Social Security Benefits Tax. As an alternative to working, Jack and Mary consider drawing on their savings to tide them over while the crisis lasts. Yet they discover that when they withdraw funds from their IRA account, the IRS imposes a tax rate that is 50% higher than the rate paid by young people. That’s because Jack’s Social Security benefits trigger a special tax on income from private savings.

Medicare. Steve was working past the retirement age at a job with a good salary and private health insurance. But when the coronavirus left him unemployed, Steve had no income and no health insurance. So he applied for Social Security and Medicare. That’s when he learned that his Part B premium would be more than three times the amount other people living on Social Security were paying. The reason? The Part B premium is based on income and in deciding what Steve’s income is, Medicare doesn’t look at current income. It looks at two-year-old tax returns. Medicare charged Steve an extra high premium because it erroneously concluded that he was earning a high income at the time.

Medicaid Health Insurance. After Susan lost her job due to a layoff, she decided she needed health insurance, especially in the light of the Covid scare. Previously she had turned down an offer of insurance from her employer, because she was young and healthy and figured she could get by without it. But now, she has discovered that individual insurance premiums are eight times what her employer plan would have cost her. And with no income, she is too poor to get a subsidy in the (Obamacare) exchange. What about Medicaid? She passed the income test with flying colors, but unfortunately she lives in a state that denies enrollment to people who are healthy and eligible to work.

Unemployment Insurance. After Tom lost his job, he started collecting unemployment benefits of $385 a week. Then, a special act of Congress upped that amount by an additional $600. That makes Tom one of the two-thirds of UI recipients who are getting more money being unemployed than they were getting while they worked. In fact, Tom is getting twice as much as he used to earn. Were Tom to find a job similar to his old employment, he would have to give up half his income just for the privilege of working.
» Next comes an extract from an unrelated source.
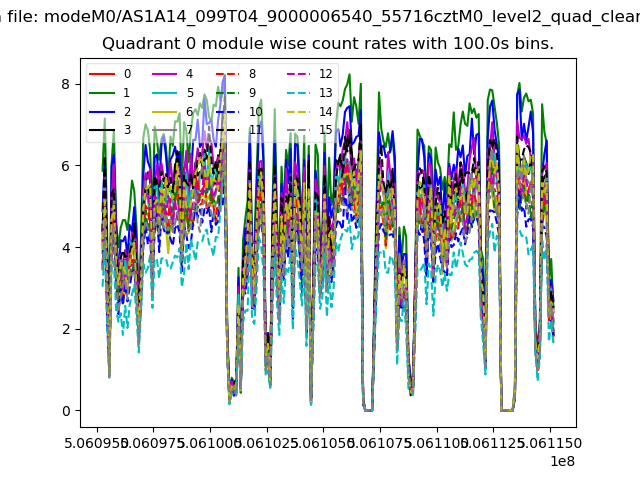The image size is (640, 480).
Task: Select legend label 14
Action: 326,111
Disability Insurance. Bill suffers from back pain and when the coronavirus closed off job opportunities, he successfully filed for disability insurance. Currently he gets a check from the government for $1,500 a month. Like many of the disabled, there are many jobs Bill could perform. Say a new job pays $18 an hour. If Bill takes the job he will lose $9 of disability income. That’s a 50% tax rate on top of income and payroll taxes. He will be lucky if he gets to keep 25 cents on net out of each dollar of earnings.

Medicaid Long-Term Care. Joan died last week in a nursing home, one more unfortunate elderly victim of Covid. Her daughter Catherine would have preferred to care for her mother in her own home. But she couldn’t afford to give up a job that nets her $40,000 a year in take-home pay. Had Medicaid paid Catherine half the cost of keeping her mother in the nursing home, Catherine could have afforded to quit her job and become her mother’s caretaker. Joan might still be alive today.

It doesn’t have to be this way. In Chile, people can work and earn as much as they like, even while receiving social security benefits. In SingaporeSwitzerland, the Netherlands and other countries, government treats everyone the same in matters of health care (unless you are very poor) regardless of income or assets. People in those countries don’t lose their private insurance coverage if they quit work or change jobs.

In Chile’s unemployment system, people don’t lose income when they go back to work. Chile’s disability system, which allows people to go back to work without losing benefit checks, costs about half as much as disability programs cost in the U.S. and in Europe.

Also, European countries have discovered that letting families take care of their own is safer and cheaper than institutionalized long-term care. Instead of warehousing the elderly, other countries are giving families a check and getting government bureaucracy out of the way.

Over the past several decades, most developed countries have reformed their social insurance systems in major ways. Reform in this country is long overdue.